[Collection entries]
◆ ◆ ◆ ◆

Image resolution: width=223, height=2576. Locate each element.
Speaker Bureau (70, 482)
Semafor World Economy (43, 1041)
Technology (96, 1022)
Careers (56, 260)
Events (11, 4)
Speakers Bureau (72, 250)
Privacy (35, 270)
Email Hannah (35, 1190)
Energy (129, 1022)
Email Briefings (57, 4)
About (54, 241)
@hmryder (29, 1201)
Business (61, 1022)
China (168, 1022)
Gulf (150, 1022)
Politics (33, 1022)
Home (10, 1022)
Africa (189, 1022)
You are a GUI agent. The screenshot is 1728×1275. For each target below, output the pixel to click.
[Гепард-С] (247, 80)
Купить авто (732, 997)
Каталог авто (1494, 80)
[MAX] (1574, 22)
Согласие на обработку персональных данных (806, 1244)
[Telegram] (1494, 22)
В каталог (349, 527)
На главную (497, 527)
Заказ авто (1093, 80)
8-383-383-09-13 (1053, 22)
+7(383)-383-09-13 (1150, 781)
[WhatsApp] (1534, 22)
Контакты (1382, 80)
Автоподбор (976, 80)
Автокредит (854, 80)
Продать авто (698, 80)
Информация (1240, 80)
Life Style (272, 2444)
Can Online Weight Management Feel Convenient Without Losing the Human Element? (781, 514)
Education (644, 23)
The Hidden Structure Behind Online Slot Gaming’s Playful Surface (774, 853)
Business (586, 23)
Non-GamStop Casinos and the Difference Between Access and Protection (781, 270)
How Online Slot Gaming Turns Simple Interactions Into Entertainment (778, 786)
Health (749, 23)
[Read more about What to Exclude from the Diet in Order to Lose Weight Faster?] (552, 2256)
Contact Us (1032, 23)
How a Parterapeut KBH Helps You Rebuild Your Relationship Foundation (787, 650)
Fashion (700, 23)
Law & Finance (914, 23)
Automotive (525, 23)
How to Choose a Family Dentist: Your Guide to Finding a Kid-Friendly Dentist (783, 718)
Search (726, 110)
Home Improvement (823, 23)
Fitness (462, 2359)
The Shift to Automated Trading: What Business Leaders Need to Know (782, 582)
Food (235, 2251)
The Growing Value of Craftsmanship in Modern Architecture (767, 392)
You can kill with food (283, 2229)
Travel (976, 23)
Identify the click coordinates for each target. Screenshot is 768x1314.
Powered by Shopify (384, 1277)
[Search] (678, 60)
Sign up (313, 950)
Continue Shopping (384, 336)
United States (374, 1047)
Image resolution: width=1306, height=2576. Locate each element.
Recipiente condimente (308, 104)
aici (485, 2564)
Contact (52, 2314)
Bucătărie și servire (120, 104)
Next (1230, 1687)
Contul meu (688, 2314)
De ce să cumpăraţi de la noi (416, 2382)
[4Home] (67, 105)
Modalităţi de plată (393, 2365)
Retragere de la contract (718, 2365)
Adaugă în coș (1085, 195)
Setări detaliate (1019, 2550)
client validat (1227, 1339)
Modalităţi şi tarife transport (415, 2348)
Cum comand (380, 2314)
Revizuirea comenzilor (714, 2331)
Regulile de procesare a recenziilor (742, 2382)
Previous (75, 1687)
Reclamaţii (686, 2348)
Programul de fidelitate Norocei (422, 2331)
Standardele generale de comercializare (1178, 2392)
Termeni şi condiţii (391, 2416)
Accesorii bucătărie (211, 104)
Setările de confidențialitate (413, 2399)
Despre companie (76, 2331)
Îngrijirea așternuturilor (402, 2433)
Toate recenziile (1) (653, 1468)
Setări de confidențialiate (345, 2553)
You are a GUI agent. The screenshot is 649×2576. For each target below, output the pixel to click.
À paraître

◆ ◆ ◆ ◆

Identify the lines in the entries that hold "agent" and return each one.

You are a GUI agent. The screenshot is 1728×1275. For each target below, output the pixel to click.
You are a GUI agent. The screenshot is 649×2576. For each target below, output the pixel to click.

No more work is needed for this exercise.